▶ [Exercise details]
Extract each line from the entries below that has the string "checkbox" in it.

▶ [Dataset entries]
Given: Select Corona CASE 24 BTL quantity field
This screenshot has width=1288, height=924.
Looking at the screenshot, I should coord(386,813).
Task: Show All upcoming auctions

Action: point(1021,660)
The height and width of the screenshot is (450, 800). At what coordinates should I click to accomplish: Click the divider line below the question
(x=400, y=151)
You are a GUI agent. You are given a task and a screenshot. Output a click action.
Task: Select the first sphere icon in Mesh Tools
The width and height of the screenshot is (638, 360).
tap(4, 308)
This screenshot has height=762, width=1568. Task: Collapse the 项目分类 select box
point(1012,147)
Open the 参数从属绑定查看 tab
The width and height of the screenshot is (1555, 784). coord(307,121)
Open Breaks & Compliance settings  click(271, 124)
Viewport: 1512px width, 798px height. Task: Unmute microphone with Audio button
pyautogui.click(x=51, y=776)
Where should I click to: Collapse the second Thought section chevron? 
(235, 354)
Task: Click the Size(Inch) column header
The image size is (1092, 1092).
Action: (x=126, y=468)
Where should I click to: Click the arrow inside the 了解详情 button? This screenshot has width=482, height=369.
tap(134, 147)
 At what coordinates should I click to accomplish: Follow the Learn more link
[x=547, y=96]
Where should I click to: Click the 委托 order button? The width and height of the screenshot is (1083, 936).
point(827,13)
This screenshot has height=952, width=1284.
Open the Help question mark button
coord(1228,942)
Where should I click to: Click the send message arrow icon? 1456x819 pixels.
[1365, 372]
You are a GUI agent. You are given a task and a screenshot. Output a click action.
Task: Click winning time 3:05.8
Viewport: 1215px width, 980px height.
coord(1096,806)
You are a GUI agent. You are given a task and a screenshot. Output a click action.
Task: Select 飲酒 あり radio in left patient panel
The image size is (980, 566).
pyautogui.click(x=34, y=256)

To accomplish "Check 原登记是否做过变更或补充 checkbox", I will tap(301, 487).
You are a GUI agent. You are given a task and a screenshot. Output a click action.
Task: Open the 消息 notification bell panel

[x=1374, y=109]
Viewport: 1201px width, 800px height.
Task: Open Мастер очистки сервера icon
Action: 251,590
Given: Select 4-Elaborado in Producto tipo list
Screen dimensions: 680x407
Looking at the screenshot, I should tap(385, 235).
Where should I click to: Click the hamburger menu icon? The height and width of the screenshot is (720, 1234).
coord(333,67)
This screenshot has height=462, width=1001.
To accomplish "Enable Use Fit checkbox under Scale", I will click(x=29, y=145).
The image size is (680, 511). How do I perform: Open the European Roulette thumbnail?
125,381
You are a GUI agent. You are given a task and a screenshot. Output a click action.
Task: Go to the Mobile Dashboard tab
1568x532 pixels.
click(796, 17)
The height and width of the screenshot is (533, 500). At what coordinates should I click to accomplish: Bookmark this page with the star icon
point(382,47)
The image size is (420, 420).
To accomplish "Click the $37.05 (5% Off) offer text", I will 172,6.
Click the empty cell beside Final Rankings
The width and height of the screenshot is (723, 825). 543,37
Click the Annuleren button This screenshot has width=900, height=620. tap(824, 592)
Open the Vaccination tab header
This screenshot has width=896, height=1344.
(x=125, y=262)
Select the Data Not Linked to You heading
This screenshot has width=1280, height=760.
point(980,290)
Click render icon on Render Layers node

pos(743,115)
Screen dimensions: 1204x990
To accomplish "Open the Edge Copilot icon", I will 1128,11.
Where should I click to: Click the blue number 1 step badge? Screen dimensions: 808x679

▶ [Task response]
To accomplish "Check 原登记是否做过变更或补充 checkbox", I will tap(301, 487).
To accomplish "Enable Use Fit checkbox under Scale", I will click(x=29, y=145).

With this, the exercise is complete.